Moreover, because the model is wearing man’s clothes, the male surveyor within
is articulated on the outside. We could read this as a critique towards this
mechanism that Berger describes: the model confronts us with this structure in
which she has to look at herself with a male look. At the same time as this
confrontation, she is very clearly made into an object by the man on her right:
his look fixes her again in a position of the desired female.
Le déjeurner sur l’herbe by Yue Minjun
The second
parody I want to discuss is the above painting by Yue Minjun. In this painting
we see four figures with similar, stereotypical depicted Asian faces, frozen in
laughter. They have taken up the positions of the figures in Manet’s painting.

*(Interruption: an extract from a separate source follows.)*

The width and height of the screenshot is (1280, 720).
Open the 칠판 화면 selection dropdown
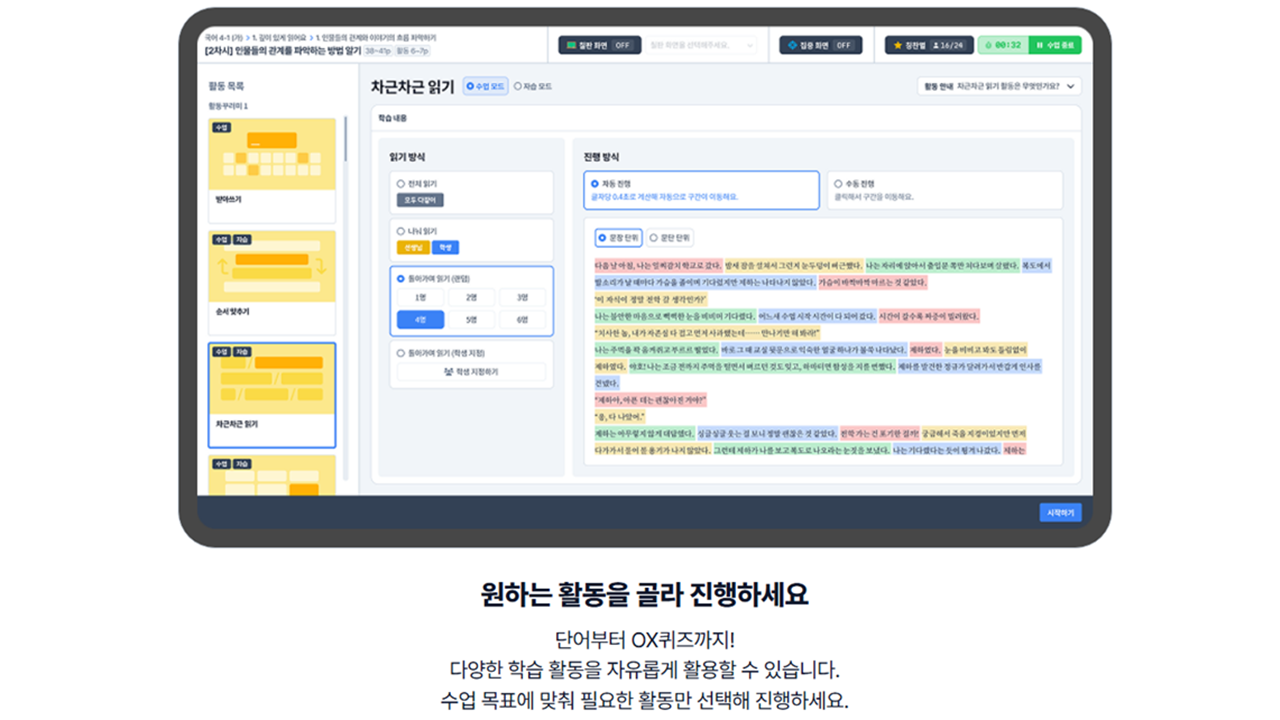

Although the clothing is similarly distributed as in the original, the three
clothed figures wear similar outfits. On the ground, next to a Coca Cola
bottle, is a picture of the original Le
Déjeurner.
All the figures have turned
their faces in our direction. Although their eyes our closed their laughter
seems to be aimed at the spectator. What are they laughing about? Similarly to
the original, the figure on the right points to the naked figure. If we view
this as an indication, the men seem to be laughing about this nakedness which
is a copy of Manet’s Le Déjeurner. The
naked figure is laughing himself, so rather than laughing about him the figures seems to be laughing
about the idea of “the nude”. The little picture of Manet’s painting and the
coke bottle point to western society. Seeing as the figures are depicted as
stereotypical Asians, they seem to be laughing at the West and it’s cultural
tradition. Because the figures are facing the spectator they seem to be
laughing about him: the painting produces a western viewer.
Berger, John. “Chapter 3.” Ways of
Seeing. London: Penguin Books, 1990. 45-64. Print.